___ 阅读材料

为了稳定政局,嘉庆在当日刑讯后颁布上谕,明确表示不再追究幕后指使:“若一味刑求”,刺客“反肆犬吠,所言之人如何存活,即不追究,终是疑团,所损者大矣。”神武门行刺,反映出宫禁戒备的松懈以及社会上贫富的分化所造成的社会危机的尖锐。
嘉庆是个相当吝啬的人,紧缩开支的做法使身边人失去不少捞钱的机会,身边人的不满在增长,他们在以消极怠工来发泄心中的不满,刺客能混进来也就不足为怪了。
对陈德凌迟处死以及对其两个未成年儿子的处死(按照清朝法律16岁以下的儿子不处死,发配到功臣家为奴),虽然使此案了结,但此案所暴露出的问题——社会底层处境的日益恶化及皇帝身边人的不满,并未能引起嘉庆的重视,而这恰恰是皇后最担心的。
嘉庆孝和皇后钮祜禄氏喋血禁中
对皇后钮祜禄氏来说,嘉庆十八年九月十五日是她一生中最为惊心动魄的一天。
皇帝去承德避暑山庄举行木兰秋还没有回来,而就在那天申时(上午九点多钟)手持武器的歹徒却攻进了皇宫,从枪声中她感到匪徒已经离养心殿很近了,皇宫已经成为战场……皇后钮祜禄氏不知道什么人闯进了皇宫,更不知道歹徒的身份,她本能地意识到大祸临头,令身边的宫女、太监把宫门顶上杠子,把能搬动的东西都堵在窗户前,为了防止万一她还抄起火镰,一旦隆宗门被攻破,就把宫殿点燃,堂堂皇后绝不能落在歹徒手中……几个手持白旗的歹徒已经爬上养心门了,她的心都提到嗓子眼了……只听啪啪几声枪响,爬上宫门的歹徒掉了下去……不知过了多久,留京的王公大臣在仪亲王永璇的带领下率领禁军从神武门入宫,又不知过了多久隆宗门枪声才平息了下来,等宫禁恢复了往日的平静时钮祜禄氏一下子就瘫坐在椅子上了……枪声停了下来,但搜寻藏匿在皇宫里的歹徒正夜以继日地进行着,经过两天一夜的清理生擒以及击毙闯进皇宫的歹徒共“72名”,而此时嘉庆皇帝刚行至白涧。
而对歹徒的审理、对余党的抓捕实际上就由皇后钮祜禄氏同嘉庆皇帝的八哥仪亲王永璇商量着办理。
经审理得知此次大闹禁中是在天理教首领林清的策划下进行的,九月十五日有200多名教徒从黄村出发,在菜市口集合,然后分为两路,一路奔东华门,一路去西华门,利用皇帝不在京城的机会,突然袭击皇宫。
林清则留在黄村等待河南方面派来的援军。
从东华门混进皇宫的教徒十人左右(一说五六人),就被侍卫发现,立即关闭大门,把几十名教徒挡在宫门之外,而混进西华门的教徒则约四五十人,他们在混进皇宫以后为阻挡官军,反而把西华门关闭,手执白旗,进攻隆宗门、养心门。
当时正在上书房读书的皇次子绵甯(ning,即后来的道光帝)以及贝勒绵志,得悉宫禁有变,发现“有执旗上墙三贼,欲入养心门”,立即用鸟枪袭击教徒,喋血禁中。

______

*练习题目*
(a) 判断下列说法是否与上文相符，逐项回答"是"或"否"，并原样引用文中据以判断的字句。
(i) 从东华门混进皇宫的教徒人数多于从西华门混进的。
(ii) 林清亲自率领教徒攻打皇宫。
(iii) 歹徒攻进皇宫时，嘉庆皇帝不在京城。
(b) 根据上文回答：
(i) 留京的王公大臣由谁带领率禁军入宫？
(ii) 九月十五日出发的教徒在何处集合？
(iii) 经两天一夜的清理，生擒及击毙闯进皇宫的歹徒共多少名？
(c) 上文怎样解释刺客能够混进宫中？请用一至三句话说明。

___ 记录摘录

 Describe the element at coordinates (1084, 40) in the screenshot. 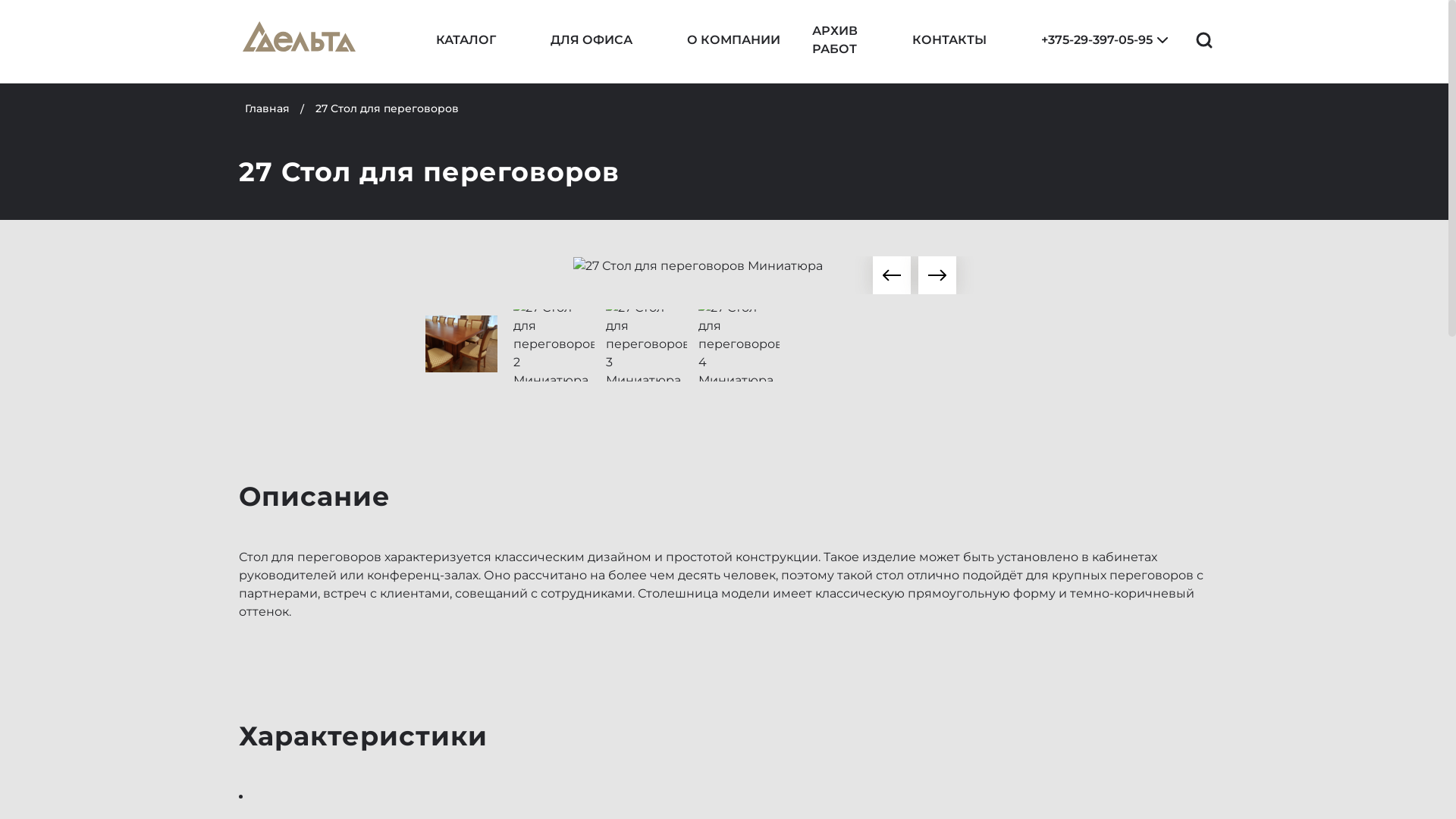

______
___ 记录摘录

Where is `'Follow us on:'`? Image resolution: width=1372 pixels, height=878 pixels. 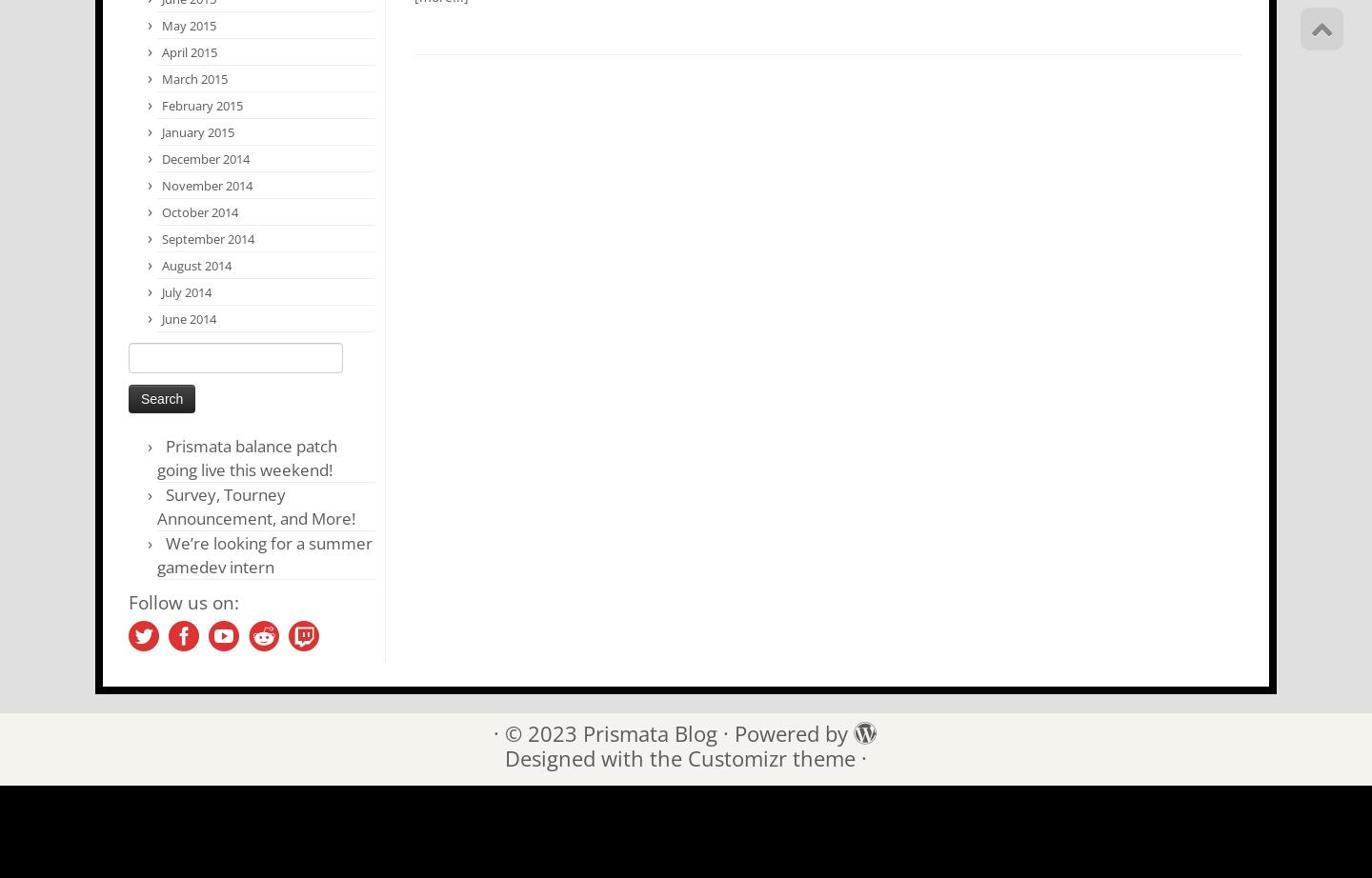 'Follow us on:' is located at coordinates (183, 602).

______
___ 记录摘录

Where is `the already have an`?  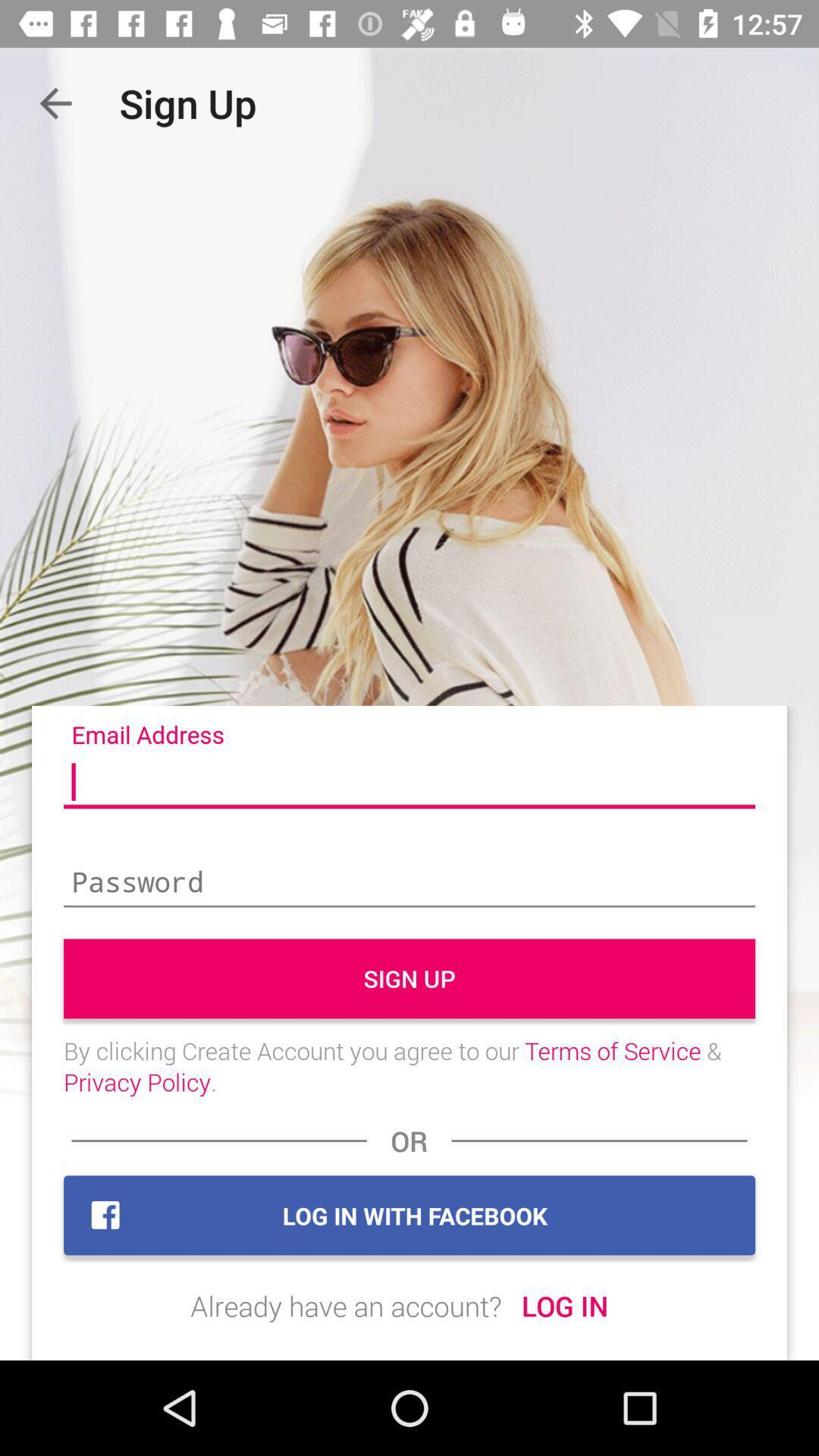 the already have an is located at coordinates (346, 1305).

______

*参考答案*
(a)
(i) 否。"从东华门混进皇宫的教徒十人左右(一说五六人)"，而"混进西华门的教徒则约四五十人"。
(ii) 否。"林清则留在黄村等待河南方面派来的援军。"
(iii) 是。"皇帝去承德避暑山庄举行木兰秋还没有回来"

(b)
(i) 仪亲王永璇。
(ii) 菜市口。
(iii) 72名。

(c) 嘉庆相当吝啬，紧缩开支使身边人失去不少捞钱的机会，他们的不满日益增长。这些人以消极怠工来发泄不满，因此刺客能混进来也就不足为怪了。